STATED TASK.
Could you render the items starting at the line containing "Sort list by" and ending at the line containing "pos(34,120)" as a two-column CSV with the headers item_text and answer? Give one row per item, with each value in a single quoted field and line breaks replaced by spaces.

* * * * * * * * *

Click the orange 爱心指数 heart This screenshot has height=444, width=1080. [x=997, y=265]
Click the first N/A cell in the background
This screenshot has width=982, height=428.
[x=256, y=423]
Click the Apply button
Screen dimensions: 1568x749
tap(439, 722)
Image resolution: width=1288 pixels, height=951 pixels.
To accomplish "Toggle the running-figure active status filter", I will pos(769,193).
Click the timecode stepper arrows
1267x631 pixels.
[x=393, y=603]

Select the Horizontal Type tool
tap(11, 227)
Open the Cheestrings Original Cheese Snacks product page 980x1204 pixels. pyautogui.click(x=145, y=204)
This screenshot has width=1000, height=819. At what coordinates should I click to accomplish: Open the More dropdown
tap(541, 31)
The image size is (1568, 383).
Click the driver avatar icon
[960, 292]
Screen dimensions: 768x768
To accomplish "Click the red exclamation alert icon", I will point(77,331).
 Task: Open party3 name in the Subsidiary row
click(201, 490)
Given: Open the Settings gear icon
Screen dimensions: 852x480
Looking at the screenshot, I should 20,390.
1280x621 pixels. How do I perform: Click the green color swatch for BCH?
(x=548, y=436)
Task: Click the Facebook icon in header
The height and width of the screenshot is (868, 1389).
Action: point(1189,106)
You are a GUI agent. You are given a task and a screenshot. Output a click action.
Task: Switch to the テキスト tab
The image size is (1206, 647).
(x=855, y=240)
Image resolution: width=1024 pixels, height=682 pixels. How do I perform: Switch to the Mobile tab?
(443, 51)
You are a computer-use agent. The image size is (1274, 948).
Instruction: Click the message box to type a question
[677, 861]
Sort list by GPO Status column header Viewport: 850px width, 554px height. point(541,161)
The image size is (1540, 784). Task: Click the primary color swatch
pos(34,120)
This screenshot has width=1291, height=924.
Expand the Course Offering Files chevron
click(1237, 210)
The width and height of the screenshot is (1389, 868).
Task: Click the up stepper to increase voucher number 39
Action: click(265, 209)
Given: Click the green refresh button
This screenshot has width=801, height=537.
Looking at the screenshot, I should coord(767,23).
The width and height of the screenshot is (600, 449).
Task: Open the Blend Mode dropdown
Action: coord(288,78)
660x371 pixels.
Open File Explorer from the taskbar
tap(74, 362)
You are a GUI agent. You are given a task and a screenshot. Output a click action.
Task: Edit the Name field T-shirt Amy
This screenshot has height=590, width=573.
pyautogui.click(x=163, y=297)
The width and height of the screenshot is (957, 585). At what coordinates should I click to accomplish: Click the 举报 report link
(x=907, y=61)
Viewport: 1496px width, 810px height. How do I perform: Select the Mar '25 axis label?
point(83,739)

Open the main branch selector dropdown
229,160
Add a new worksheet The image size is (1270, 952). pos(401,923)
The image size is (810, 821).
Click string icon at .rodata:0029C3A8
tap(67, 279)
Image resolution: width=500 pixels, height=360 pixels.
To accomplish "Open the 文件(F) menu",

* * * * * * * * *

SOLVED PROBLEM.
item_text,answer
"Sort list by GPO Status column header Viewport: 850px width, 554px height.","point(541,161)"
"The image size is (1540, 784). Task: Click the primary color swatch","pos(34,120)"